### Material for this exercise

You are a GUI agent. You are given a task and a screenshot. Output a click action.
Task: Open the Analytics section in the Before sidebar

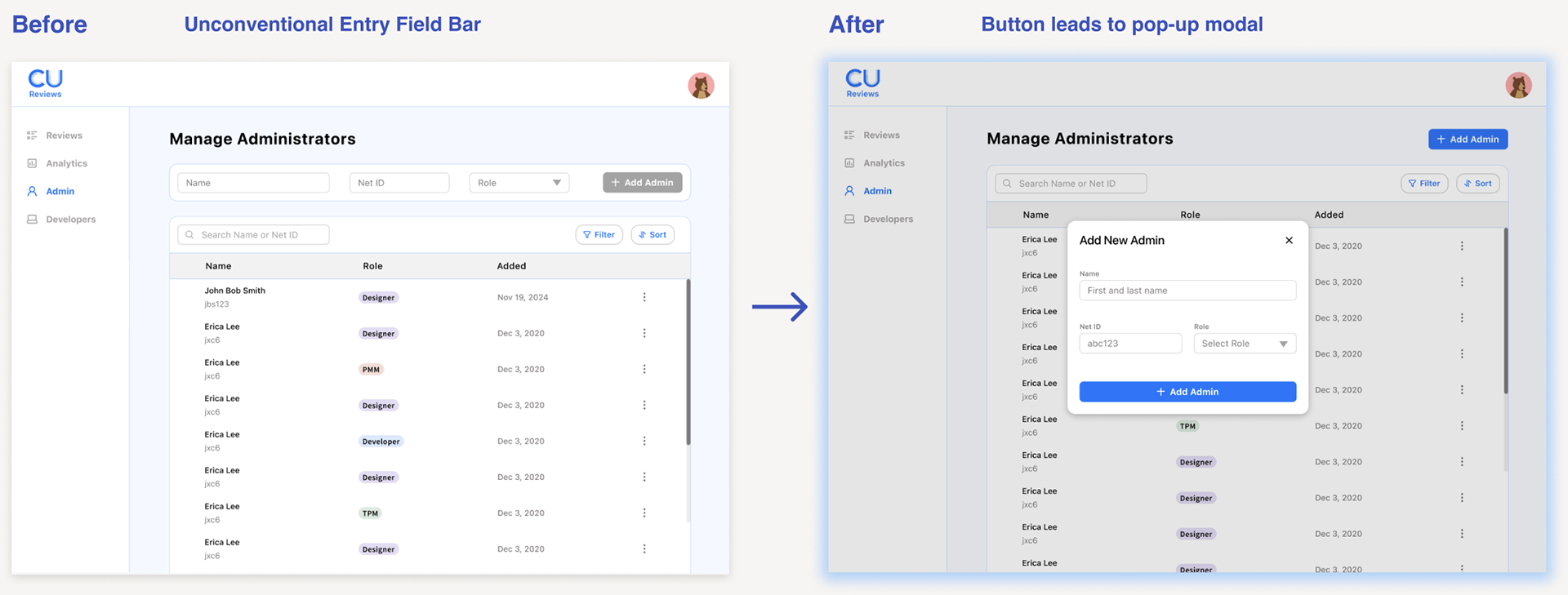pyautogui.click(x=66, y=163)
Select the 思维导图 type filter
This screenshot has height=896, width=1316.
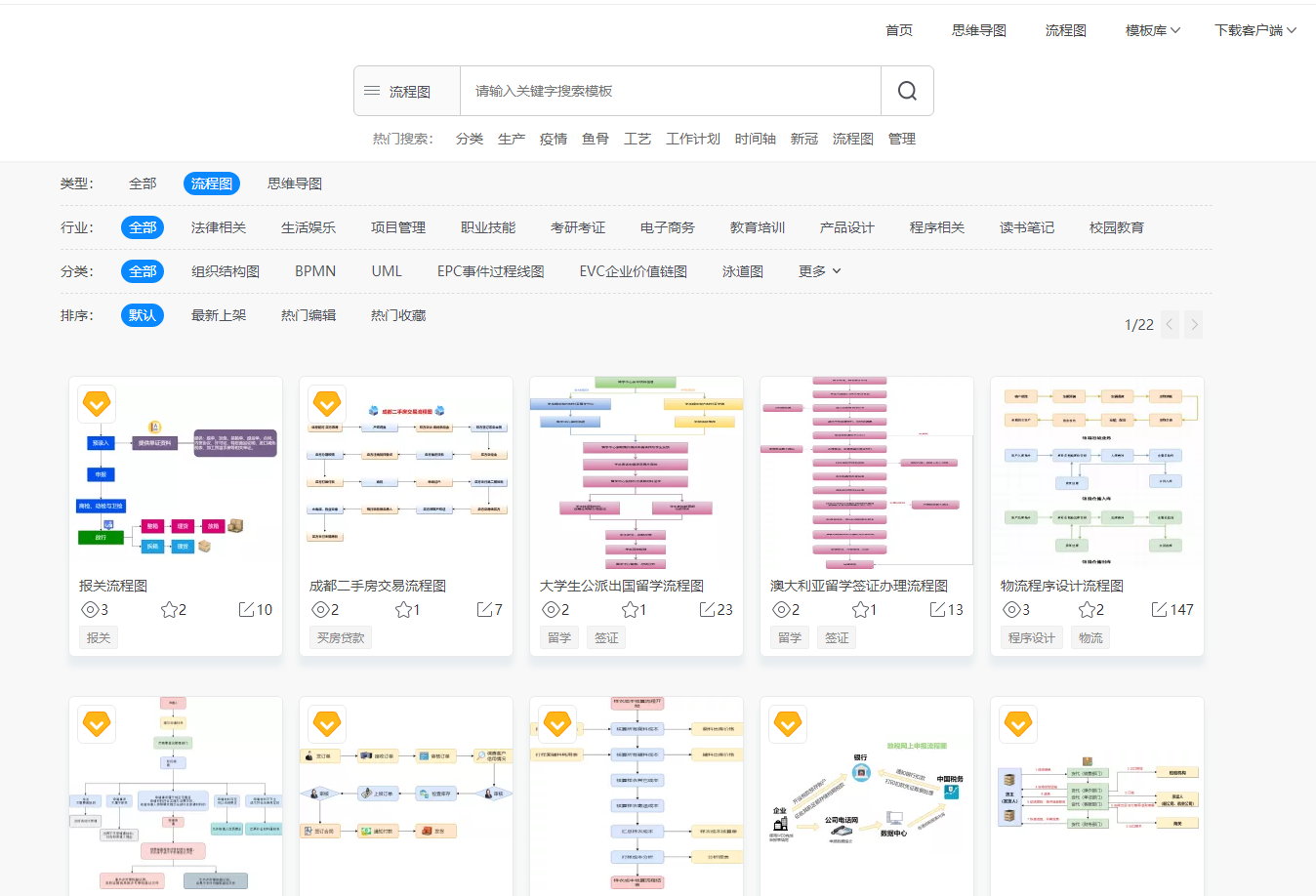click(296, 183)
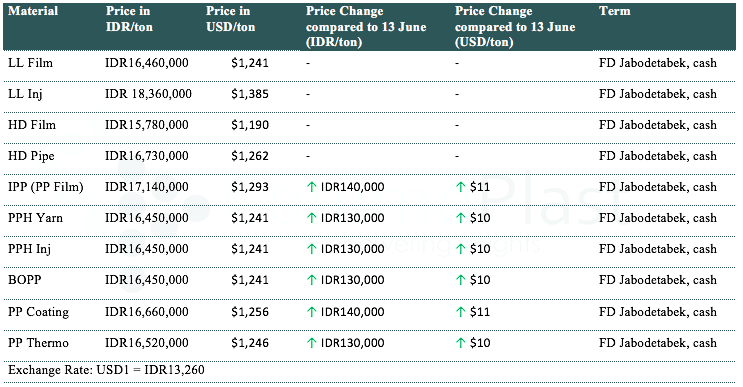Click the green up arrow next to $11 in IPP row
This screenshot has width=743, height=387.
[x=461, y=187]
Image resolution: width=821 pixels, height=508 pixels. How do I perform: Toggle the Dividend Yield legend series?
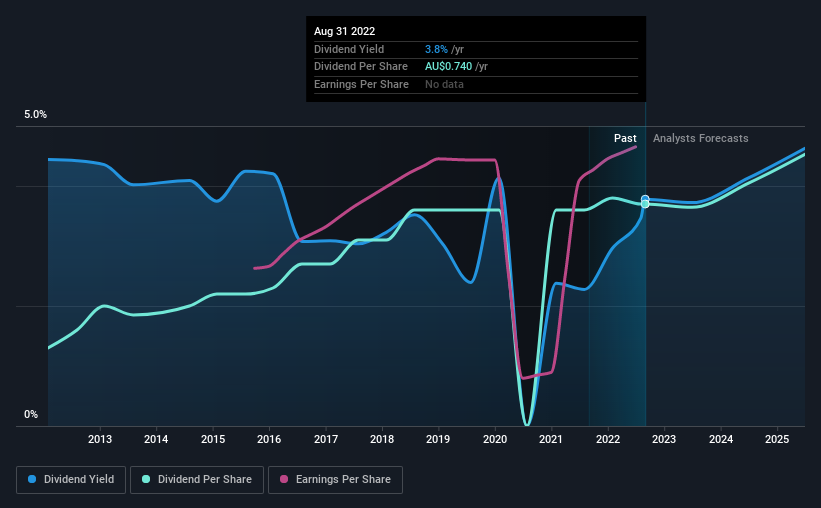(x=71, y=480)
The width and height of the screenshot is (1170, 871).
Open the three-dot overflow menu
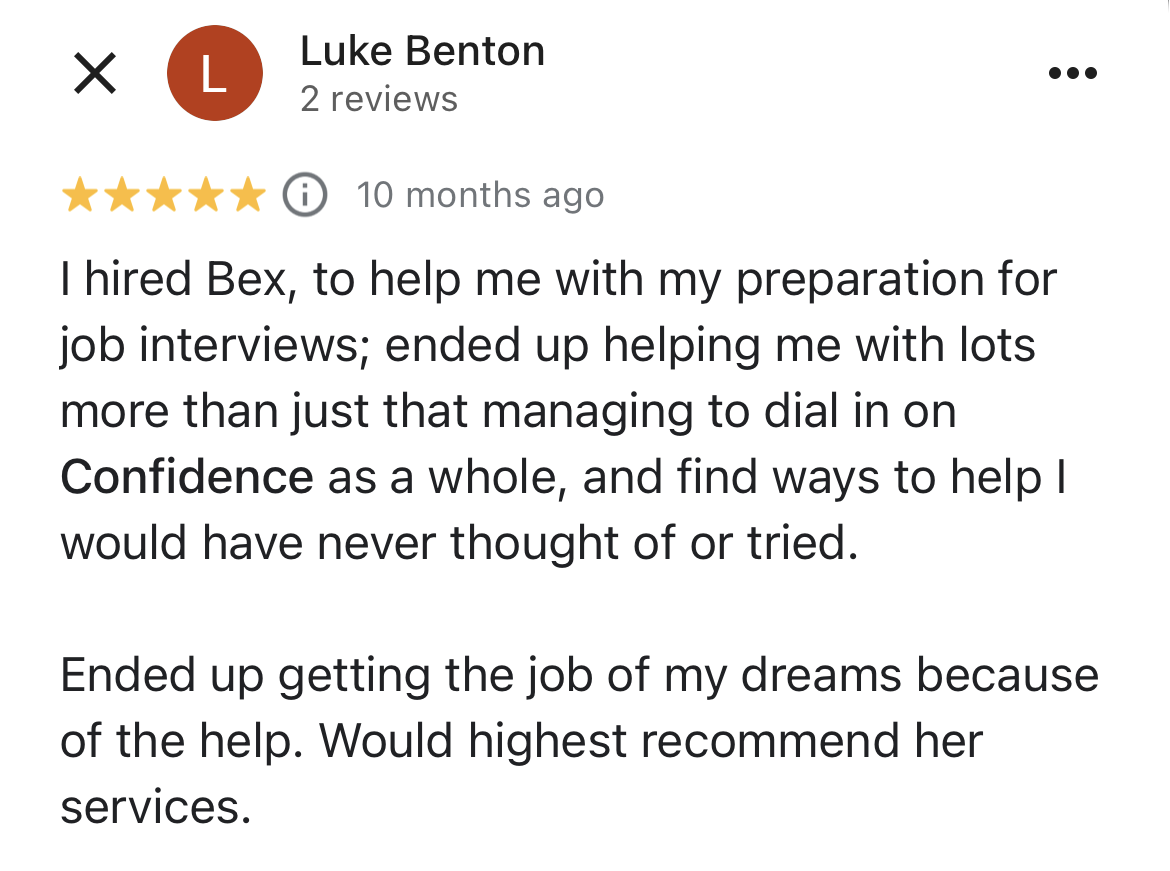coord(1073,72)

######

▶ **Work item**
Nothing may be altered when you restate the records, but every picture must be dropped.

▶ **Answer box**
You are a GUI agent. You are given a task and a screenshot. Output a click action.
Task: Open the Analytics section in the Before sidebar

pyautogui.click(x=66, y=163)
Select the 思维导图 type filter
This screenshot has height=896, width=1316.
click(296, 183)
Click the green up arrow next to $11 in IPP row
This screenshot has width=743, height=387.
[x=461, y=187]
Image resolution: width=821 pixels, height=508 pixels. How do I perform: Toggle the Dividend Yield legend series?
(x=71, y=480)
The width and height of the screenshot is (1170, 871).
Open the three-dot overflow menu
coord(1073,72)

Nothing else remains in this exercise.